Today I offer up a discussion of Qlikview “compression”. That is, the Qlikview features that make overall data get smaller, and in some cases, larger.
Should you care? In most cases no. But understanding what “knobs you can turn” can be a useful tool for capacity planning and application tuning. Let’s look at the practices and parameters that affect data size.
Script Execution: Data read from sources – such as database tables – are read in to memory (RAM) by the script execution (reload) process. Duplicate values are reduced to the unique set of values for each column. A “Gender” column has only two values – “Female” and “Male”, so the storage required for this column is minimal compared to a column that has a wide range (cardinality) of values such as a timestamp. This is not really “compression” but rather what I call “de-duplication”.
The ratio of database storage to document storage is dependent on the data content as well as the use of common script techniques like separating timestamps into date and time fields. A typical database to document ratio is 10:1. For example, 2GB of database tables might require 200MB of document RAM.
QVW write to Disk: After reload, the Qlikview document (data tables and screen objects) is written from RAM to Disk as a *.qvw file. If compression is set on (default) for the document, the qvw will be compressed as it is written to disk. The compression results will vary depending on data content, but is typically in the range of 2-5 times. For example, a document that requires 200MB of RAM will require somewhere between 40MB and 100MB of Disk storage.

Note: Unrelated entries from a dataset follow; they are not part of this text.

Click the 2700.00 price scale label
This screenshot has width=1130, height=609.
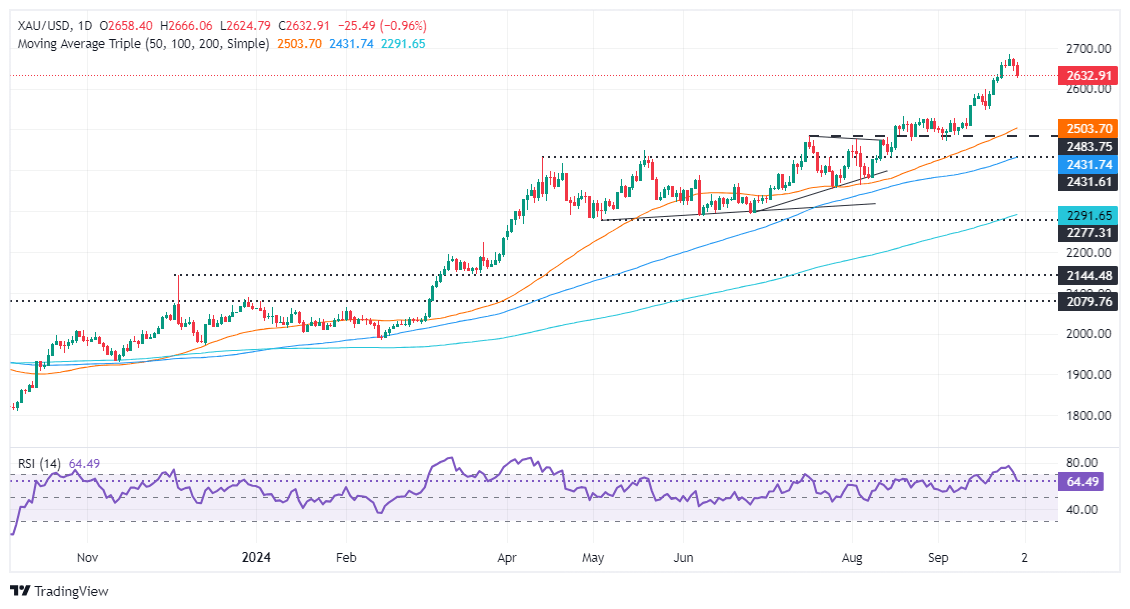1089,48
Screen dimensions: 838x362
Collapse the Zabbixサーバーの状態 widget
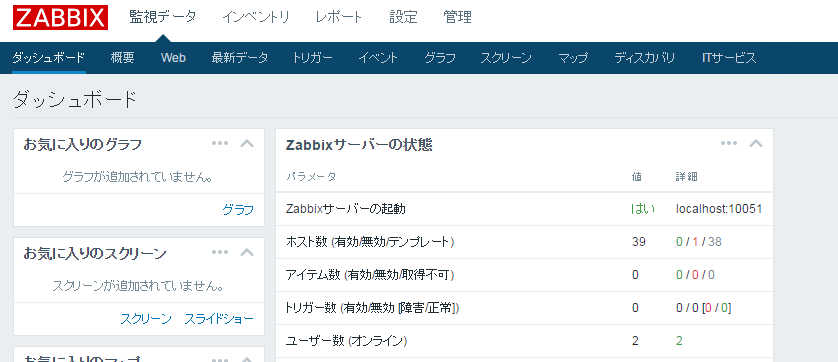pos(756,143)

If compression is set to “None”, the document will be written to disk in the same format it existed in RAM and will occupy the same storage on disk as it utilized in RAM.
The Compression option for each Document is set in the Document Properties, General tab. The default compression for new documents is defined the User Settings, Save tab.
The compression option will of course impact the amount of disk storage used. But it also affects the amount of time it takes to read or write a qvw. I find that for most documents, an uncompressed document will write and read significantly faster than a compressed document. Some documents, especially large ones with high compression ratios, will read faster if compressed. The other factor is speed of the disk being used – local disk or network disk.
I typically do my development with compression off and then do a timing test with both options before migrating to the server.
QVW read from Disk: The *.qvw is loaded to RAM by a developer or on the Server by a user session. The amount of RAM required is the uncompressed size, regardless if compression was used to write the *.qvw to disk. As discussed in the previous section, my experience is that uncompressed documents read from a local disk typically load up faster, but this is not always true and is worth testing on large documents.
What is the compression factor for QVD files?
Zero.
A QVD file contains the physical representation of an in-memory Qlikview Table. This “RAM image” format is what allows an optimized QVD load to be so quick. The physical blocks of disk are read directly into Qlikview RAM, “ready to go”. Because QVD is the RAM image, there is no compression.
A QVD read with an optimized load will require the same RAM size as its size on disk (1:1). A QVD read with an un-optimized load may require significantly more RAM, due to some numeric fields being converted to strings. The expansion is typically about 2:1 but varies considerably.
Here is a summary of the various “compression points” and typical results.
Source
|
Destination
|
Ratio
|
Example
Result
|
Notes
|
Source DB
|
–
|
|
2GB
|
Raw Data
|
Source DB
|
Document RAM
|
10:1
|
200MB
|
Data de-duplication
|
Document RAM
|
QVW Disk
|
3:1
|
67MB
|
Save Compression=High
|
Document RAM
|
QVW Disk
|
1:1
|
200MB
|
Save Compression=None
|
QVW Disk
|
Document RAM
|
1:3
|
200MB
|
Save Compression=High
|
QVW Disk
|
Document RAM
|
1:1
|
200MB
|
Save Compression=None
|
Document RAM
|
QVD Disk
|
1:1
|
200MB
|
QVD always uncompressed
|
QVD Disk
|
Document RAM
|
1:1
|
200MB
|
Optimized load
|
QVD Disk
|
Document RAM
|
1:2
|
400MB
|
Non-Optimized load
|
If your documents are small and you are not experiencing performance issues, worry about none of this.
Compressed documents occupy less disk space and their smaller size makes them easier to manage for moving, backup, etc.
If you are trying to get a document to load faster, try turning off document compression and benchmark your results. Consider the type of disk when making this decision. Compression may more important in a network storage environment where reducing the amount of data transferred is a significant performance factor.
It’s important to understand that the document compression option has no impact on RAM usage. It only impacts the amount of data read and written to disk.